[What you need to do] Images are not part of the copy; write out the rest of the data exactly as given.

[Input data]

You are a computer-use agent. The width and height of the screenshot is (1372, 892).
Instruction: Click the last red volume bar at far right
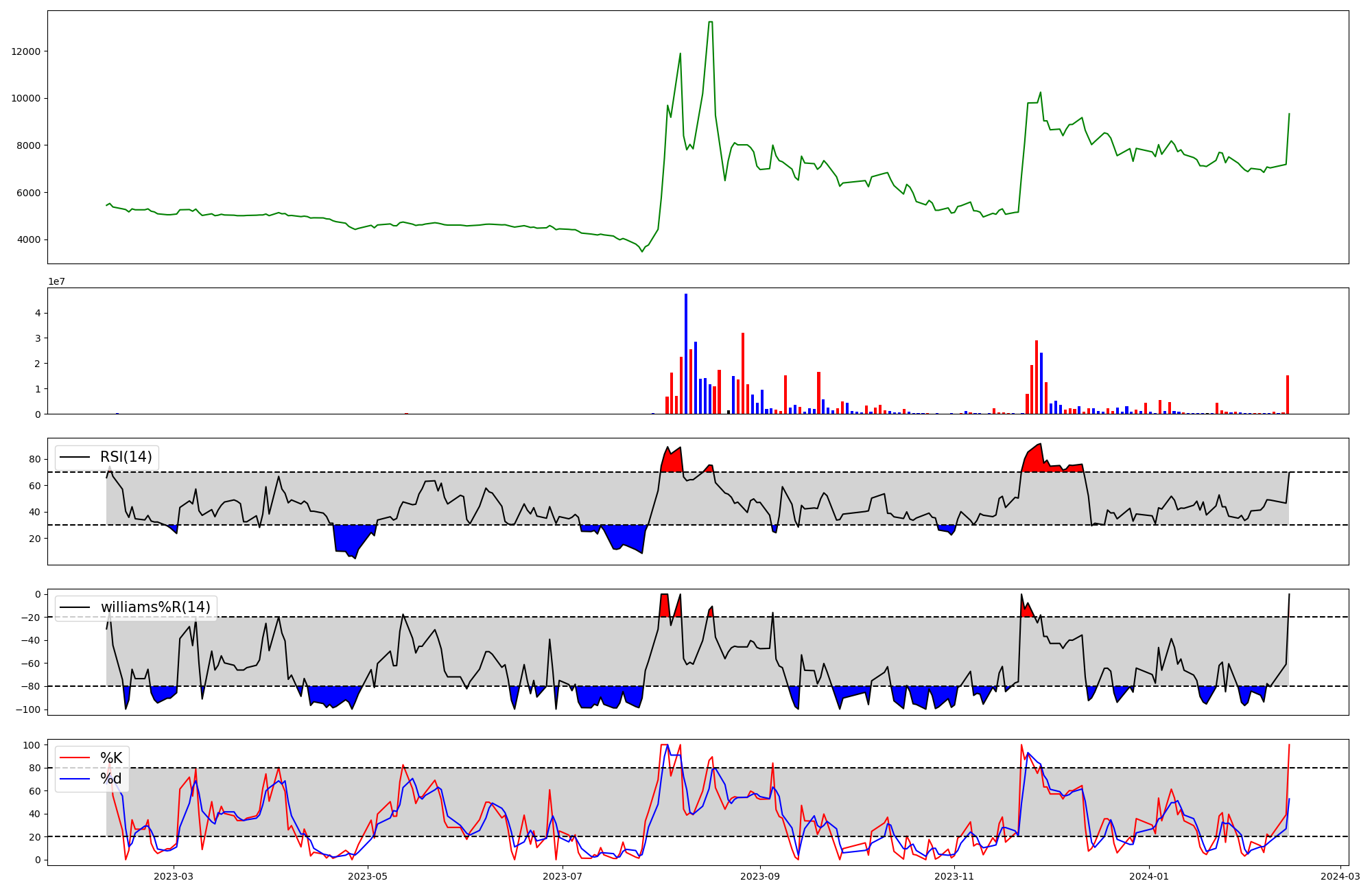[1288, 395]
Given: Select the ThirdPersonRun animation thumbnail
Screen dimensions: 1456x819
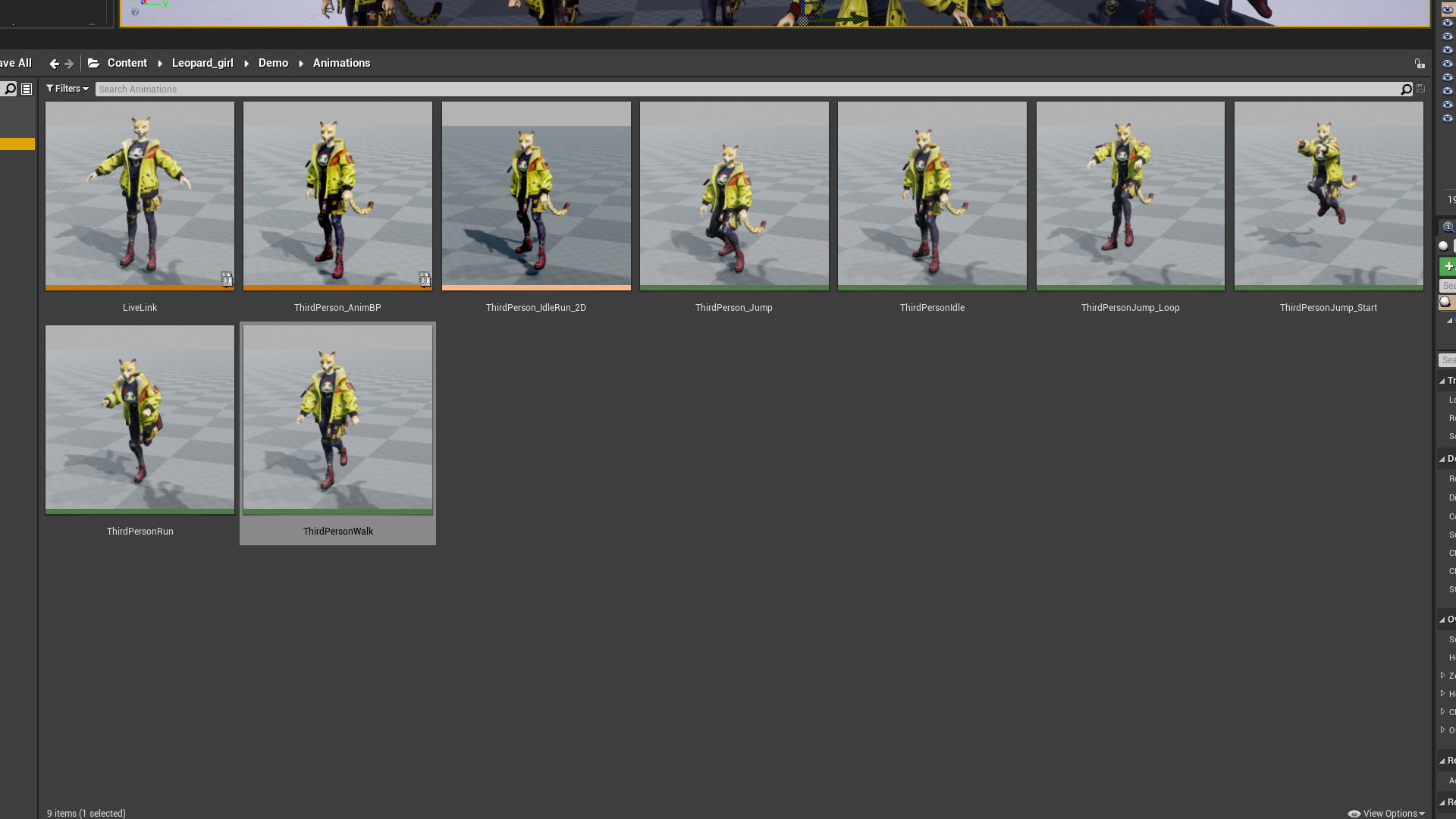Looking at the screenshot, I should (140, 419).
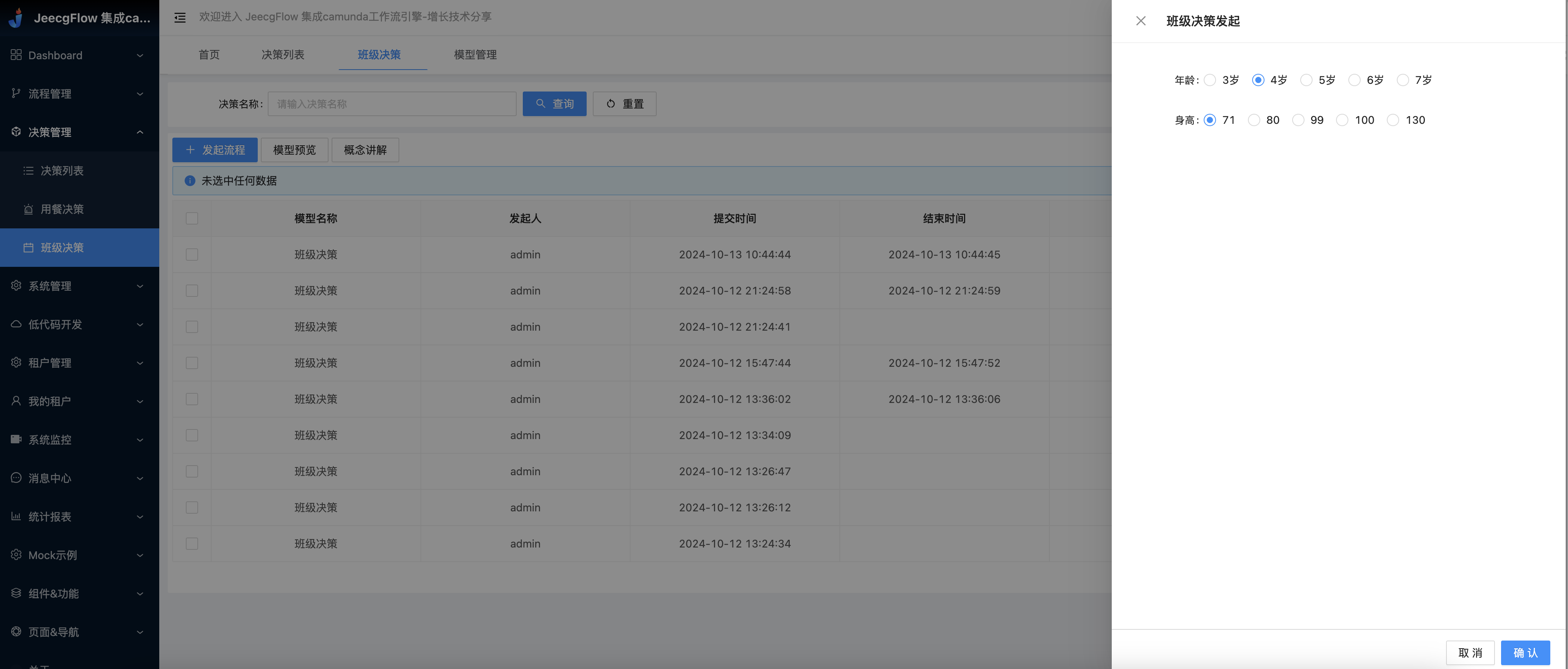
Task: Click the 流程管理 branch icon
Action: tap(16, 94)
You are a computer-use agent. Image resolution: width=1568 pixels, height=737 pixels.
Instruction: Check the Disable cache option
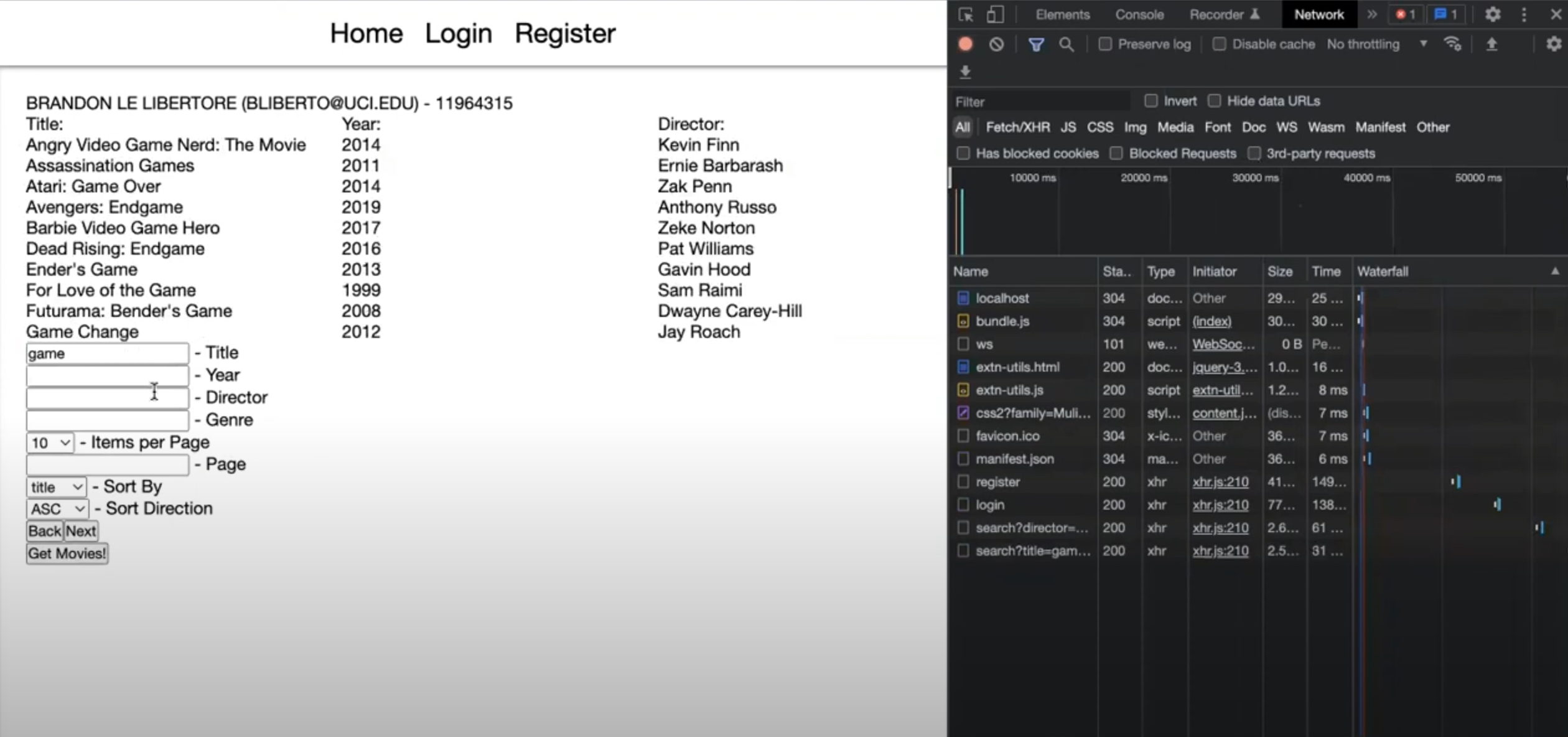[1220, 44]
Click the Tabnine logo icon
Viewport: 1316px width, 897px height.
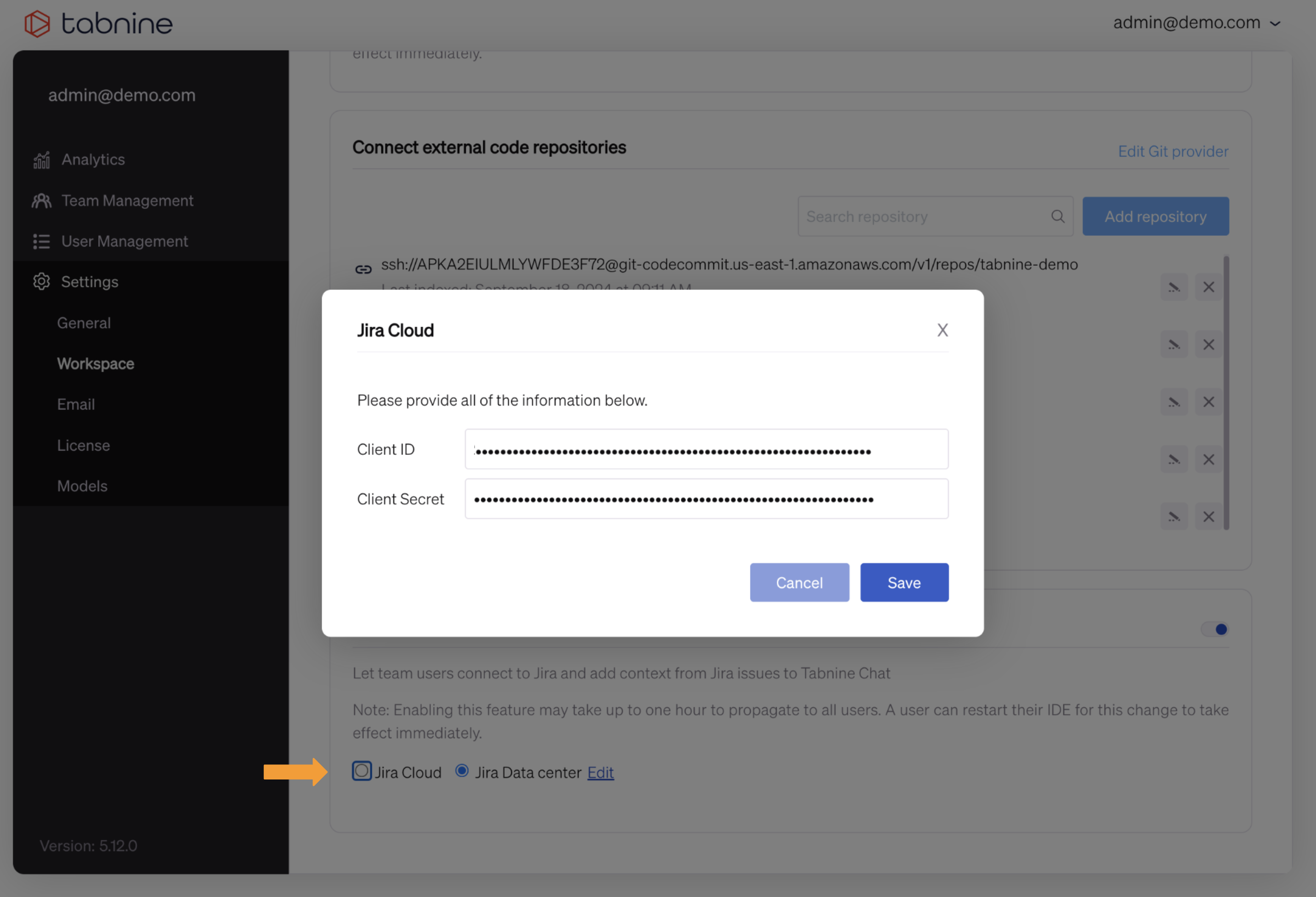(x=37, y=24)
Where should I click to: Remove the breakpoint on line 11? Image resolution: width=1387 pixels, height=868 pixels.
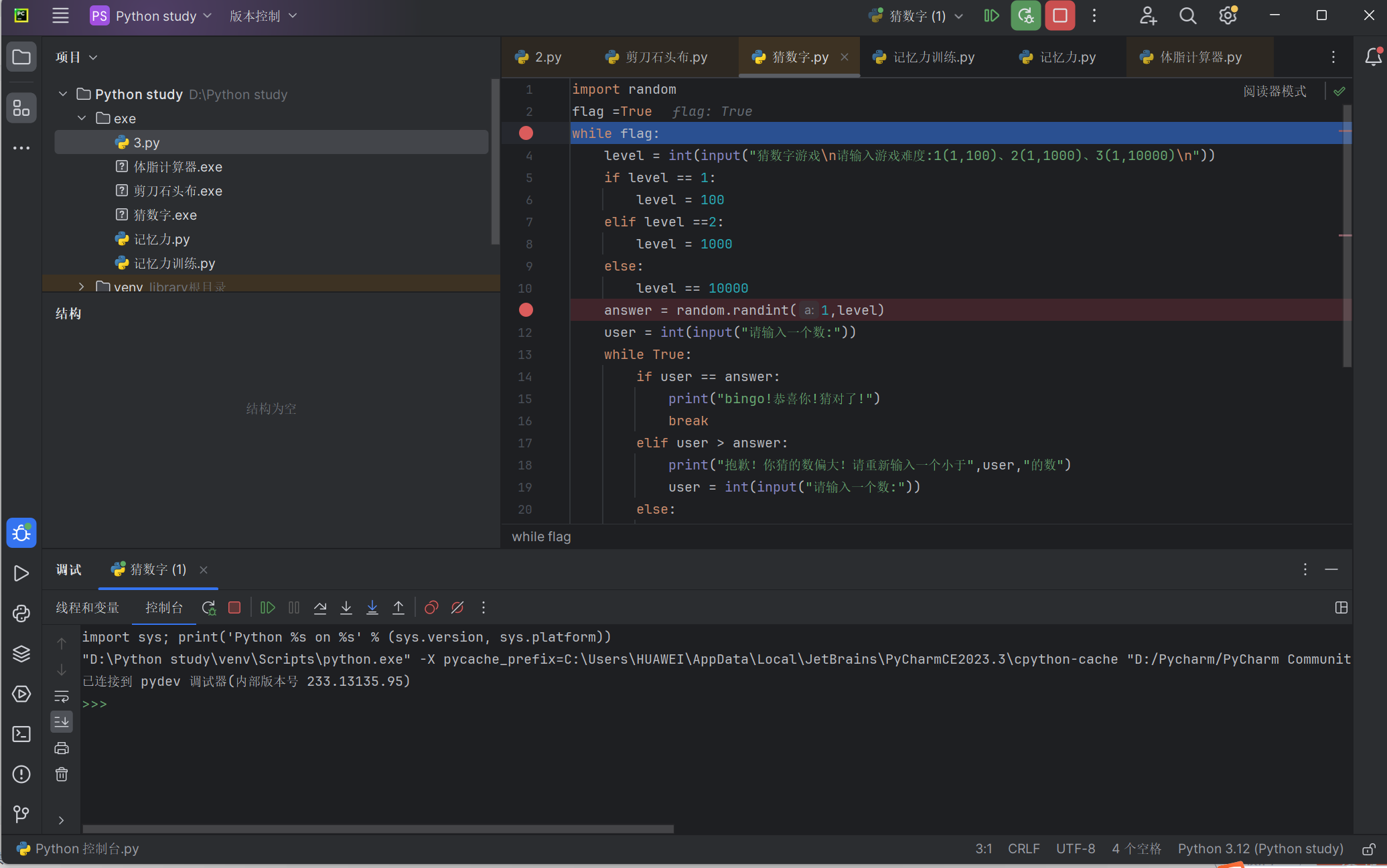(x=526, y=310)
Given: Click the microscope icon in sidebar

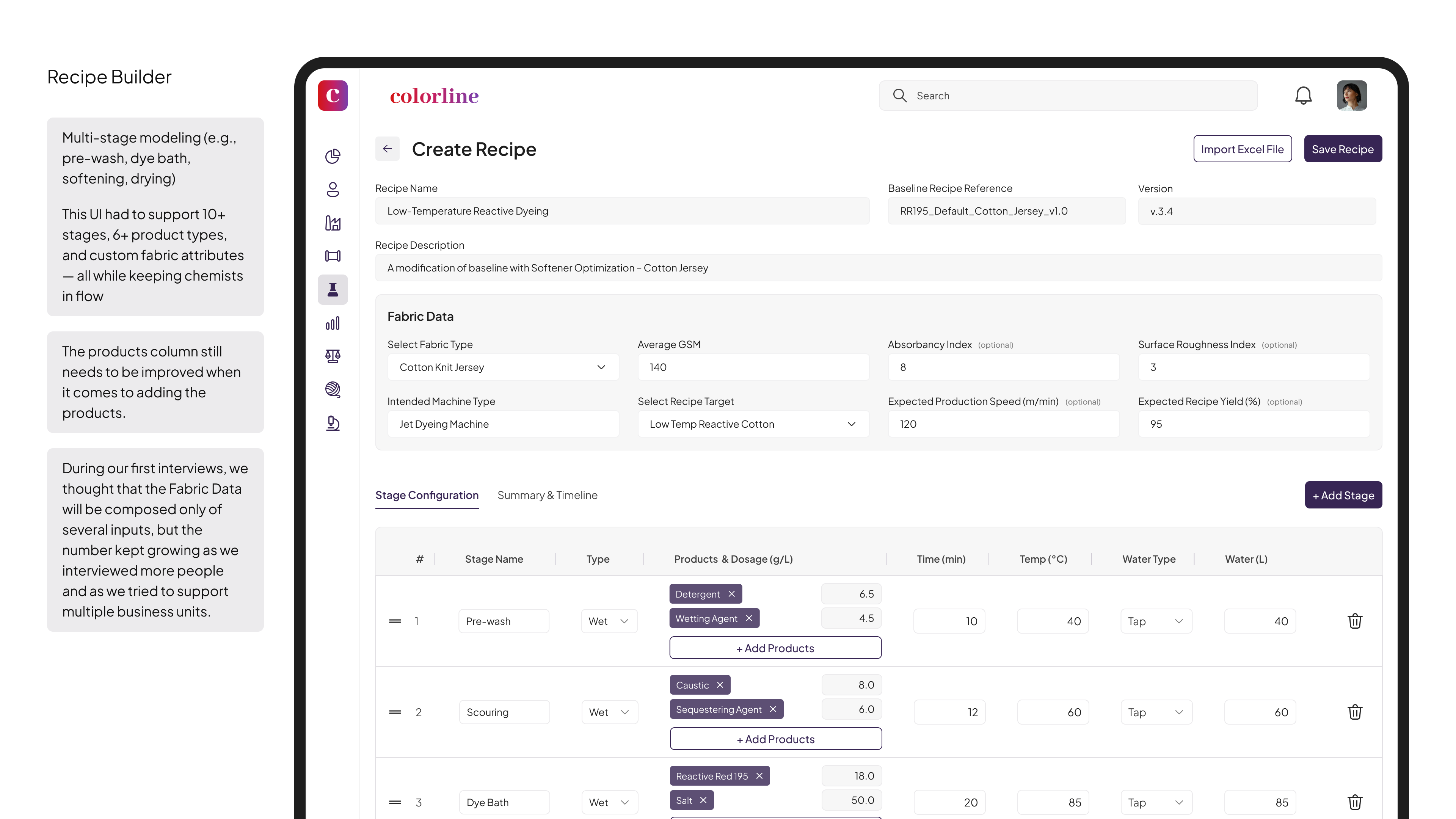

[Result below]
You are a computer-use agent. The width and height of the screenshot is (1372, 892).
Instruction: Click the last red volume bar at far right
[1288, 395]
Given: Select the ThirdPersonRun animation thumbnail
Screen dimensions: 1456x819
Looking at the screenshot, I should (140, 419).
Task: Click the 流程管理 branch icon
Action: tap(16, 94)
You are a computer-use agent. Image resolution: width=1568 pixels, height=737 pixels.
Instruction: Check the Disable cache option
[1220, 44]
Click the Tabnine logo icon
Viewport: 1316px width, 897px height.
(x=37, y=24)
Where should I click to: Remove the breakpoint on line 11? Image resolution: width=1387 pixels, height=868 pixels.
(x=526, y=310)
Given: Click the microscope icon in sidebar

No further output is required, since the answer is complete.